■ **PROBLEM STATEMENT**
In the entries below, find every line holding the string "computer" and collect it.

■ **DATA EXCERPTS**
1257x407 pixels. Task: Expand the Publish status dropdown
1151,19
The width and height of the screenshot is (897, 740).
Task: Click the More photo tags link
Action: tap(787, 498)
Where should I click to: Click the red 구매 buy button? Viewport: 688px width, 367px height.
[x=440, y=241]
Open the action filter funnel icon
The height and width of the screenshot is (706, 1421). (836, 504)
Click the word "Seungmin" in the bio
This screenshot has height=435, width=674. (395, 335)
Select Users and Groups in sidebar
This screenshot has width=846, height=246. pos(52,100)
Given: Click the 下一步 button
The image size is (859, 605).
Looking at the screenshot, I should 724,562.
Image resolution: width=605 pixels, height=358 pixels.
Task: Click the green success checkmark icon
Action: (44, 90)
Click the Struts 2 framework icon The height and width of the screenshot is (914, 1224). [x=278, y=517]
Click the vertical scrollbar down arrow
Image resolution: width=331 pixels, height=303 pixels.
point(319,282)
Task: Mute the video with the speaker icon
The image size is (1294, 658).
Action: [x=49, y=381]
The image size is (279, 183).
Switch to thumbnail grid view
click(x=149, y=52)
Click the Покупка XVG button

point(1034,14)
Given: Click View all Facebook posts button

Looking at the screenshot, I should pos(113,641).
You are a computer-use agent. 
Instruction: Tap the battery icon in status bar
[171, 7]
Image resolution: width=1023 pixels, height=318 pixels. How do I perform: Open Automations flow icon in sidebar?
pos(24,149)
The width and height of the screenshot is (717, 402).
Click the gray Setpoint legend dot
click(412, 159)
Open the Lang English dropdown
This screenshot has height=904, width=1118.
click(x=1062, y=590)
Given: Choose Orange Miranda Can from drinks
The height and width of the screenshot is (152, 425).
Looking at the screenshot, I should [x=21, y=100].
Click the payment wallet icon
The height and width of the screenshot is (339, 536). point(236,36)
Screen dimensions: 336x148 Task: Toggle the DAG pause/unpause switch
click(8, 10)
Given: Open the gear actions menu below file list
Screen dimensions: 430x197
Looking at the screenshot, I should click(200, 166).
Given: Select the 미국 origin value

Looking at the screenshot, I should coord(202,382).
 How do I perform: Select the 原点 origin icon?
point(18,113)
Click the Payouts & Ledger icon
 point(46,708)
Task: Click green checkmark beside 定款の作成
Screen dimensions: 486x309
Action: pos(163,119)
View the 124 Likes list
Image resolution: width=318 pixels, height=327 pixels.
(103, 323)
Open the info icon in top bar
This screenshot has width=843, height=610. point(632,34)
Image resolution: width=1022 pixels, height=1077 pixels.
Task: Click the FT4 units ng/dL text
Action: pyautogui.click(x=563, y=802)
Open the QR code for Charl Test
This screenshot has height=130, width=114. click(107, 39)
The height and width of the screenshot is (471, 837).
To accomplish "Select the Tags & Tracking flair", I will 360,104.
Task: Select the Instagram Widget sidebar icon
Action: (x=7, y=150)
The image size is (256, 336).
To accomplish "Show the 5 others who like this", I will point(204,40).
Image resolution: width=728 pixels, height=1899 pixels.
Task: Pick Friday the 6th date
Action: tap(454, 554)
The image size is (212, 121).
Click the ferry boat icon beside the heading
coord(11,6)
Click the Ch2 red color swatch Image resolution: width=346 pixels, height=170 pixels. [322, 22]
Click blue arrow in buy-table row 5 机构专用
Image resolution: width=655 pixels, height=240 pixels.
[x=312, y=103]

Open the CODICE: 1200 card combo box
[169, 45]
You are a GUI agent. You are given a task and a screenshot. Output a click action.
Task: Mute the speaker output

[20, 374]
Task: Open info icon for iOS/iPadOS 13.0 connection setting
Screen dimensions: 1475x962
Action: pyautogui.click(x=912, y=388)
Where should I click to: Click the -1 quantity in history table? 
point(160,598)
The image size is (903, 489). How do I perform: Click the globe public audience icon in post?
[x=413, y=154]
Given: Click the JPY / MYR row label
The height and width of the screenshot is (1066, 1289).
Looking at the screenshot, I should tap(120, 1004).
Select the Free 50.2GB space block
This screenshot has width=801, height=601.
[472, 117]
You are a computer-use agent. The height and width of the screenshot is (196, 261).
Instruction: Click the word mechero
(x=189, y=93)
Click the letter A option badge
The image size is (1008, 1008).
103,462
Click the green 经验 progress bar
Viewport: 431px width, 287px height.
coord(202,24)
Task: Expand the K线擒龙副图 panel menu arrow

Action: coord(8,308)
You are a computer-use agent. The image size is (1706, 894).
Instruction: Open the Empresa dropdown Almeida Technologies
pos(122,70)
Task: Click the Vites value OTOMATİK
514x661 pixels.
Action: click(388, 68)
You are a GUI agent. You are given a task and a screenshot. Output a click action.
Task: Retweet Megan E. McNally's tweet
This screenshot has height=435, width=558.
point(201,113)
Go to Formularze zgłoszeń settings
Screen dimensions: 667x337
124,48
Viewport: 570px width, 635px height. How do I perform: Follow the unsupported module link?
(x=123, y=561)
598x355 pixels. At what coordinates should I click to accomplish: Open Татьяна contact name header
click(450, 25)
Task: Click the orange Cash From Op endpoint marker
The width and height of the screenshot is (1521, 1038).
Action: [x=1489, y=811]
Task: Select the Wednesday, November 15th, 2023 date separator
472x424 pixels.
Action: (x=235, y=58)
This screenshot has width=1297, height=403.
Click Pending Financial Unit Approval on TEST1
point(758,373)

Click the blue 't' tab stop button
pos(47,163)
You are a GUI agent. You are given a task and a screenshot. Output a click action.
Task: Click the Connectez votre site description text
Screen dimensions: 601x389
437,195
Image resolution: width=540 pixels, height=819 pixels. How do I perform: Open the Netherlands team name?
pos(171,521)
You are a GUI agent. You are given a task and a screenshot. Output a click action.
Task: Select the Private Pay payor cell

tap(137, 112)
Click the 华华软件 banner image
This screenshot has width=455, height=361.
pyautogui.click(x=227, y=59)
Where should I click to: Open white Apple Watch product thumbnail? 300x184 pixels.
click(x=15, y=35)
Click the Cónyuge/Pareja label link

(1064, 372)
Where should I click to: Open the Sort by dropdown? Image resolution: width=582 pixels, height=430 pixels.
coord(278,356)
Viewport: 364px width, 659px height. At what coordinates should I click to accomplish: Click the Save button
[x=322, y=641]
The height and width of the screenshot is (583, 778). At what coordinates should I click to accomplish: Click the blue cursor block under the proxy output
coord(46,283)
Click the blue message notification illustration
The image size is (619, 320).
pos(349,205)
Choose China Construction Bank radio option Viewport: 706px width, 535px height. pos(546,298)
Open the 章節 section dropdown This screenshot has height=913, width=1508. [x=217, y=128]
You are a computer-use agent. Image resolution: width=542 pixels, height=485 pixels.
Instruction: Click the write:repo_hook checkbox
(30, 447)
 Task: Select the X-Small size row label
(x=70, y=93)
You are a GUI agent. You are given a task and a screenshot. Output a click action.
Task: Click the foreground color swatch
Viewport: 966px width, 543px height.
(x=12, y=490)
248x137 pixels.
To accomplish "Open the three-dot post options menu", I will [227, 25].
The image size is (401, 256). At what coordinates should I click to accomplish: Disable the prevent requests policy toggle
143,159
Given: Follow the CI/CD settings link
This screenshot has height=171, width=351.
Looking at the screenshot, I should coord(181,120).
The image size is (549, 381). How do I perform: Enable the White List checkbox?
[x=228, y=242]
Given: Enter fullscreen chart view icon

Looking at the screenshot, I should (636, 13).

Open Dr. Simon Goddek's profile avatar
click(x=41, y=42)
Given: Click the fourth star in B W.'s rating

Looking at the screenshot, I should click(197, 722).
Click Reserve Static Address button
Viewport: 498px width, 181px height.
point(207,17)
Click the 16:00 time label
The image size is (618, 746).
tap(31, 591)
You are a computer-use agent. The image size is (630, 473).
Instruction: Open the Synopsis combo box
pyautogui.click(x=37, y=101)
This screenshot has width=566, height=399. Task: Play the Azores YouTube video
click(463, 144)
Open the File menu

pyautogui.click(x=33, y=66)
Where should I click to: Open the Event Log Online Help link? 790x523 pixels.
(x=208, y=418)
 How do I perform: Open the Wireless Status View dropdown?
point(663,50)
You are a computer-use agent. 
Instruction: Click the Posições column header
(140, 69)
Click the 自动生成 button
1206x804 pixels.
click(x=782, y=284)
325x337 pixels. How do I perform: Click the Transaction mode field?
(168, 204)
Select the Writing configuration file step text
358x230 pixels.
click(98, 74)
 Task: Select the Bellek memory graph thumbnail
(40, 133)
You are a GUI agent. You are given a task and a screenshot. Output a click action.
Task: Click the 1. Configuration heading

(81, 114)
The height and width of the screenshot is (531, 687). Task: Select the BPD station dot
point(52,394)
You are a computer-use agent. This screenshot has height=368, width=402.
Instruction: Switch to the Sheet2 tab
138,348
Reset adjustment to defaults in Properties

■ **PROBLEM SOLUTION**
You are a computer-use agent. 
You are a computer-use agent. The height and width of the screenshot is (196, 261).
You are a computer-use agent. The image size is (1706, 894).
You are a computer-use agent. Image resolution: width=542 pixels, height=485 pixels.
You are a computer-use agent. The image size is (630, 473).
You are a computer-use agent. 
You are a computer-use agent. This screenshot has height=368, width=402.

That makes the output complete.